SELECTED TEXT:

===

Friday, November 16, 2012

GOULD BOOKS IN THE LIBRARY

SEPIA SATURDAY #152

It never fails: I see Alan and Kat’s Sepia Saturday prompt, and start to scramble! I’m into closets, cupboards, old photograph albums, cardboard boxes, slide carousels (remember those?) – all in search of something that will stick to the theme...

I love this week’s prompt from the New York Public Library! It looks like an entire prep school class doing research, but it all boils down to three basic elements: boys, library, books.

I found something that represents two out of three, and that’s not bad – books and a library.

Or, to be more precise, books in a library.

This photograph was taken in the Adult Fiction section of the Curtis Memorial Library (which opened in 1904) in Brunswick, Maine. My novel (Household) is on the left, and my brother John’s novel (The Greenleaf Fires) is on the right.

We think we’re the only brother/sister act in Brunswick with published fiction sitting side-by-side on a shelf in our hometown public library!

My family has a long and dear relationship with Curtis Memorial. John and I both had library cards there, and we both spent a lot of time in that library when we were students at the local high school, back in the early- to mid- 1960s. We did homework there, worked on research projects, met our friends after school for study groups. I, for one, got into trouble in that library (there used to be a reading table into which I tried to carve my initials); I even kissed a boy in the stacks! I’m not sure that John behaved much better, but his secrets are safe...

===

DATA EXTRACT:
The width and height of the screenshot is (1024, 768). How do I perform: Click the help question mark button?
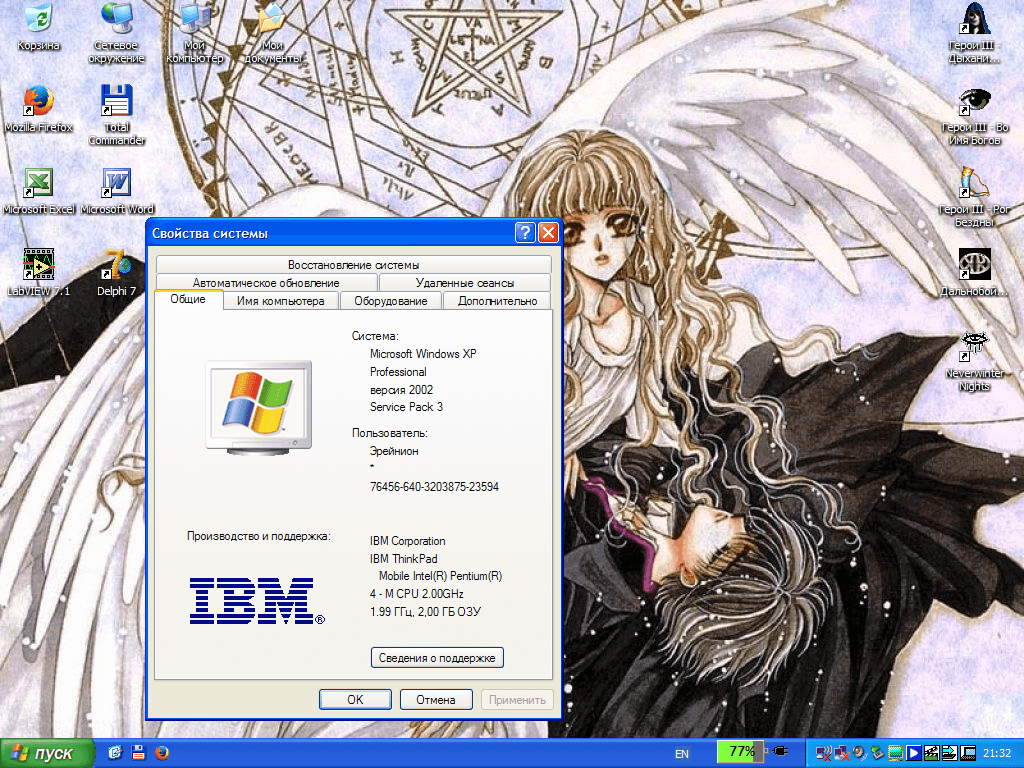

===

THE EXERCISE: Copy out the blog post about the Curtis Memorial Library word for word, from start to finish. The material has no connection to the blog post.

EXERCISE OUTPUT:
Friday, November 16, 2012

GOULD BOOKS IN THE LIBRARY

SEPIA SATURDAY #152

It never fails: I see Alan and Kat’s Sepia Saturday prompt, and start to scramble! I’m into closets, cupboards, old photograph albums, cardboard boxes, slide carousels (remember those?) – all in search of something that will stick to the theme...

I love this week’s prompt from the New York Public Library! It looks like an entire prep school class doing research, but it all boils down to three basic elements: boys, library, books.

I found something that represents two out of three, and that’s not bad – books and a library.

Or, to be more precise, books in a library.

This photograph was taken in the Adult Fiction section of the Curtis Memorial Library (which opened in 1904) in Brunswick, Maine. My novel (Household) is on the left, and my brother John’s novel (The Greenleaf Fires) is on the right.

We think we’re the only brother/sister act in Brunswick with published fiction sitting side-by-side on a shelf in our hometown public library!

My family has a long and dear relationship with Curtis Memorial. John and I both had library cards there, and we both spent a lot of time in that library when we were students at the local high school, back in the early- to mid- 1960s. We did homework there, worked on research projects, met our friends after school for study groups. I, for one, got into trouble in that library (there used to be a reading table into which I tried to carve my initials); I even kissed a boy in the stacks! I’m not sure that John behaved much better, but his secrets are safe...